- THE EXERCISE
In the part of the material that opens with the line containing "Ajouter au panier (802, 879)" and closes with the line containing "Rosenthal (74, 622)", change "Foreclosures" to "Bank-Owned Homes". Write out those lines again with every other detail unchanged.

- MATERIAL SUPPLIED
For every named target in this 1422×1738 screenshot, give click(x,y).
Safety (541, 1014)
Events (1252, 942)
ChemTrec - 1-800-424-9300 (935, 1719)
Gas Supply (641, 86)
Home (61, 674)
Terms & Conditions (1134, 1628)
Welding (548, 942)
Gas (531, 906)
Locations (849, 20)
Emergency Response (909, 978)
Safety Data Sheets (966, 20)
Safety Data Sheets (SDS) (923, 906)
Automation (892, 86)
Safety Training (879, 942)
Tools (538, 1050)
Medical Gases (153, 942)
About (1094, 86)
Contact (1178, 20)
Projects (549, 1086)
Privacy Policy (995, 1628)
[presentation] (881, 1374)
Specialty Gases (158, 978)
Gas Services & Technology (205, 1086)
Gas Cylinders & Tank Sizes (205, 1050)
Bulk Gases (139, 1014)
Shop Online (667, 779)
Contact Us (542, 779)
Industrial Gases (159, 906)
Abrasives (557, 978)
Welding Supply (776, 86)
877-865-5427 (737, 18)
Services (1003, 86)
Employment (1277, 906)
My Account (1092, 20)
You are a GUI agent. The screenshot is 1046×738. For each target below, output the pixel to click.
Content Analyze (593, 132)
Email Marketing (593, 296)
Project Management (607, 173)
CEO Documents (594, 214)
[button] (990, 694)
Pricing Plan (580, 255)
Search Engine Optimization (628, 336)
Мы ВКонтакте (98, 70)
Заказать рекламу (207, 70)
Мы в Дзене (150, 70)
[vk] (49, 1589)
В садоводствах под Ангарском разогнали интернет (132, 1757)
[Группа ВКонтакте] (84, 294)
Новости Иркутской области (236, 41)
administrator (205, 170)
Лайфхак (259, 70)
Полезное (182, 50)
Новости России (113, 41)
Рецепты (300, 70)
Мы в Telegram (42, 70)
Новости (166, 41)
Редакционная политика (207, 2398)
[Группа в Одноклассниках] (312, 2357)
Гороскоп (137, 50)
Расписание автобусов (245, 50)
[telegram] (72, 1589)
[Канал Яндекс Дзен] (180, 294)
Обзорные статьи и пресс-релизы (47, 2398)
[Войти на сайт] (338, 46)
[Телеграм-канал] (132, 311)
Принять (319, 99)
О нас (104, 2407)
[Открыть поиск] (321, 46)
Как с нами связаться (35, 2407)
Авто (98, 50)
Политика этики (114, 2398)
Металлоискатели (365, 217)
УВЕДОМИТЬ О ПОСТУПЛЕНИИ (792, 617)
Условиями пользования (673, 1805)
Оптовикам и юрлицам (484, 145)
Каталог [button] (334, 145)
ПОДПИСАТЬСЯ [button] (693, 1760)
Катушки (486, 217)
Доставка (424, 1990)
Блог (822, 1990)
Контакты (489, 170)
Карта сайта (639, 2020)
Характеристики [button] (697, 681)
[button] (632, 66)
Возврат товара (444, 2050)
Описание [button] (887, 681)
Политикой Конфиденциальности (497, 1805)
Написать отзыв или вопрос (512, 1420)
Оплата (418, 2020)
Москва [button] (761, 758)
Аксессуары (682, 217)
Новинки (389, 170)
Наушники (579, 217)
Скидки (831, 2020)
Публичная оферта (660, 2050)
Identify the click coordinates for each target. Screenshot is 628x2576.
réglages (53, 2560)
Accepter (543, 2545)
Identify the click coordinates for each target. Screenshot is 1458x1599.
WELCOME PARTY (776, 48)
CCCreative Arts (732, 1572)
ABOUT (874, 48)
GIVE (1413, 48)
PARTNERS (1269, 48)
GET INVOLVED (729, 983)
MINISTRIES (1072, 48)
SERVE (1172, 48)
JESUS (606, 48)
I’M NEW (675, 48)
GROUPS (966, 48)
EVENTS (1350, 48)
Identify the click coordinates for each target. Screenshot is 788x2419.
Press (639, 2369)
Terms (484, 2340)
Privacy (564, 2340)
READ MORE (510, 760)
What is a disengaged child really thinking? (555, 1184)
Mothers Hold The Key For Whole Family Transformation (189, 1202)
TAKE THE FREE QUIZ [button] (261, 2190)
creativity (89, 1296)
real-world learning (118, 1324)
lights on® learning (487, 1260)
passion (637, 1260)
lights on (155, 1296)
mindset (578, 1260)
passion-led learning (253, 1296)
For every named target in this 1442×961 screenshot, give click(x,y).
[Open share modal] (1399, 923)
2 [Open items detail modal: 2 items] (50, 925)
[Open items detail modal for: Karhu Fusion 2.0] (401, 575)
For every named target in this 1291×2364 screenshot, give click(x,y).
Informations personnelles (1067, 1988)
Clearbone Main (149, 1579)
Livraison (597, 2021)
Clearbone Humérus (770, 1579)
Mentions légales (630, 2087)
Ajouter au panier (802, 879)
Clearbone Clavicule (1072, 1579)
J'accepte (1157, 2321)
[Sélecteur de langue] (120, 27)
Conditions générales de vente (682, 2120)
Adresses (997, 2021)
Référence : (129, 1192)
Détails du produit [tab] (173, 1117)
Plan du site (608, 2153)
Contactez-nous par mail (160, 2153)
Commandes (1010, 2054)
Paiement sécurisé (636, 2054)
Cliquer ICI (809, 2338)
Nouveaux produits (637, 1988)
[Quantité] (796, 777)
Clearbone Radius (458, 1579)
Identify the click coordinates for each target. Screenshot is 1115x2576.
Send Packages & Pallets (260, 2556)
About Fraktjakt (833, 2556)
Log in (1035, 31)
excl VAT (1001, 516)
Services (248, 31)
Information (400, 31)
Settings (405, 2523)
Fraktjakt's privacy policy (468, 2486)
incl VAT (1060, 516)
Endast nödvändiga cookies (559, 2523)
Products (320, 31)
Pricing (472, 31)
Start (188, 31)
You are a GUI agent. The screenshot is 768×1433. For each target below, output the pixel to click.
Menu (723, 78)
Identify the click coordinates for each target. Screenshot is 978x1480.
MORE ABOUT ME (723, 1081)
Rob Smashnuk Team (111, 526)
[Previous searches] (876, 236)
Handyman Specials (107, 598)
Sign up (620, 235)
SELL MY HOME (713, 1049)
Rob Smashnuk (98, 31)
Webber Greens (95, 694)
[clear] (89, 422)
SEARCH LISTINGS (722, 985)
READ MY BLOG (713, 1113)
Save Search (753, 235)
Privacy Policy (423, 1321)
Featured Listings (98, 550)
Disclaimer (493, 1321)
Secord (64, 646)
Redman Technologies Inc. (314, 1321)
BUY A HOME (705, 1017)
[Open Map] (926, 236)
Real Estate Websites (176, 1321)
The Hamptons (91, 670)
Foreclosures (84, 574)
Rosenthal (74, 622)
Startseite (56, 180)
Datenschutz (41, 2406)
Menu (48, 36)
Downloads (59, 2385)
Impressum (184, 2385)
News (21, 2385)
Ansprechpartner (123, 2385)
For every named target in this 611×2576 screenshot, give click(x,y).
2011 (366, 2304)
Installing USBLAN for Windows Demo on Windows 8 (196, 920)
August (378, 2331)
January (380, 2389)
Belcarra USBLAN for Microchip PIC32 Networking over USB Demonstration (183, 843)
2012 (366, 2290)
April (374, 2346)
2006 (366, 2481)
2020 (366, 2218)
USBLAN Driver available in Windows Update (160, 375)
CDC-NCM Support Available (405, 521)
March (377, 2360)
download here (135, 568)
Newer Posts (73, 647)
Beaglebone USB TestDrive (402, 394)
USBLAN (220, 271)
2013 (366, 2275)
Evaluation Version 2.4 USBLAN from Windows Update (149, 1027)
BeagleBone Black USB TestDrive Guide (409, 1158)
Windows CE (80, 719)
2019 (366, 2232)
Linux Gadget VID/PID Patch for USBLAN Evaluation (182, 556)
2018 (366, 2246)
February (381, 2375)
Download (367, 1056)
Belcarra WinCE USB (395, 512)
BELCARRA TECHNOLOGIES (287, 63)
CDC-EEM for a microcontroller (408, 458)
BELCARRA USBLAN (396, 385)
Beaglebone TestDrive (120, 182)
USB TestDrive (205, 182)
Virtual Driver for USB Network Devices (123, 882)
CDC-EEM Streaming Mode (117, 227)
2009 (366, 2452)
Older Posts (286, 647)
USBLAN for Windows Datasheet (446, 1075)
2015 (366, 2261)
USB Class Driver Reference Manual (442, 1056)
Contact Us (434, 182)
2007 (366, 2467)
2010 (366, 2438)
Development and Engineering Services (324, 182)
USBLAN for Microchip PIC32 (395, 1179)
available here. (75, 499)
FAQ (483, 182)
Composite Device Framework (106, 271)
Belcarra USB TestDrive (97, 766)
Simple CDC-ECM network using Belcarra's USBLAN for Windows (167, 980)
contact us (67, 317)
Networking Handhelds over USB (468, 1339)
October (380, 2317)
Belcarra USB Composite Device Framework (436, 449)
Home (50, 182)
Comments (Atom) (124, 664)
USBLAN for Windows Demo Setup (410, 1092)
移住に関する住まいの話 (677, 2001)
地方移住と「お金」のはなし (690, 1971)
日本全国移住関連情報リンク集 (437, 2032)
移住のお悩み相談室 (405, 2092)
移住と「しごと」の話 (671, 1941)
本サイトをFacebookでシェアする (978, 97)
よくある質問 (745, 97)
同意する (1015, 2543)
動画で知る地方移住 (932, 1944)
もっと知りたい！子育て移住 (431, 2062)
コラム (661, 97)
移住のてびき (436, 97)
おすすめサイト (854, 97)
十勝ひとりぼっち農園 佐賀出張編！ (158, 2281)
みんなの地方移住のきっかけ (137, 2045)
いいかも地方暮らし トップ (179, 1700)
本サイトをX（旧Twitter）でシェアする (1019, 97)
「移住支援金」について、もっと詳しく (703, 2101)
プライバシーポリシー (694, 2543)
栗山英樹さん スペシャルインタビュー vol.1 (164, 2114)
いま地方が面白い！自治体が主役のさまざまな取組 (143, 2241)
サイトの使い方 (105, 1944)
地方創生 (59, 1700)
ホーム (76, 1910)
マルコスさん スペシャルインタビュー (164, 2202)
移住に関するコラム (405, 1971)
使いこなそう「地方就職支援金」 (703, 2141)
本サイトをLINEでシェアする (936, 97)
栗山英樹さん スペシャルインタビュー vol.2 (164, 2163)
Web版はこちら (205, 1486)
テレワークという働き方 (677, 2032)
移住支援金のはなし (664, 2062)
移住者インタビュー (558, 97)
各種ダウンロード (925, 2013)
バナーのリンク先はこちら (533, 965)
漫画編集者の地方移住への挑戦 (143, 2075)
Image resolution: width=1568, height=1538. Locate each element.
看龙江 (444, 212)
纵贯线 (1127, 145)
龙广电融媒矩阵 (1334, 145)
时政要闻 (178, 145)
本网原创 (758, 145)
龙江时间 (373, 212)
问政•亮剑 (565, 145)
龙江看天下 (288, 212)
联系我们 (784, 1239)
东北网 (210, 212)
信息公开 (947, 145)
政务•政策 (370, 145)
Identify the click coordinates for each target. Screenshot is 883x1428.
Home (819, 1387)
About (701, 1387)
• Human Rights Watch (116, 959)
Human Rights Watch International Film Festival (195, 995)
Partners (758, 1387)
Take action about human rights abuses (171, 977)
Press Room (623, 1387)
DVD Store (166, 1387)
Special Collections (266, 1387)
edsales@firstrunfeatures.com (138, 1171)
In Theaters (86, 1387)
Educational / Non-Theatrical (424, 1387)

- EXERCISE RESULT
Ajouter au panier (802, 879)
Clearbone Clavicule (1072, 1579)
J'accepte (1157, 2321)
[Sélecteur de langue] (120, 27)
Conditions générales de vente (682, 2120)
Adresses (997, 2021)
Référence : (129, 1192)
Détails du produit [tab] (173, 1117)
Plan du site (608, 2153)
Contactez-nous par mail (160, 2153)
Commandes (1010, 2054)
Paiement sécurisé (636, 2054)
Cliquer ICI (809, 2338)
Nouveaux produits (637, 1988)
[Quantité] (796, 777)
Clearbone Radius (458, 1579)
Identify the click coordinates for each target. Screenshot is 1115x2576.
Send Packages & Pallets (260, 2556)
About Fraktjakt (833, 2556)
Log in (1035, 31)
excl VAT (1001, 516)
Services (248, 31)
Information (400, 31)
Settings (405, 2523)
Fraktjakt's privacy policy (468, 2486)
incl VAT (1060, 516)
Endast nödvändiga cookies (559, 2523)
Products (320, 31)
Pricing (472, 31)
Start (188, 31)
You are a GUI agent. The screenshot is 768×1433. For each target below, output the pixel to click.
Menu (723, 78)
Identify the click coordinates for each target. Screenshot is 978x1480.
MORE ABOUT ME (723, 1081)
Rob Smashnuk Team (111, 526)
[Previous searches] (876, 236)
Handyman Specials (107, 598)
Sign up (620, 235)
SELL MY HOME (713, 1049)
Rob Smashnuk (98, 31)
Webber Greens (95, 694)
[clear] (89, 422)
SEARCH LISTINGS (722, 985)
READ MY BLOG (713, 1113)
Save Search (753, 235)
Privacy Policy (423, 1321)
Featured Listings (98, 550)
Disclaimer (493, 1321)
Secord (64, 646)
Redman Technologies Inc. (314, 1321)
BUY A HOME (705, 1017)
[Open Map] (926, 236)
Real Estate Websites (176, 1321)
The Hamptons (91, 670)
Bank-Owned Homes (84, 574)
Rosenthal (74, 622)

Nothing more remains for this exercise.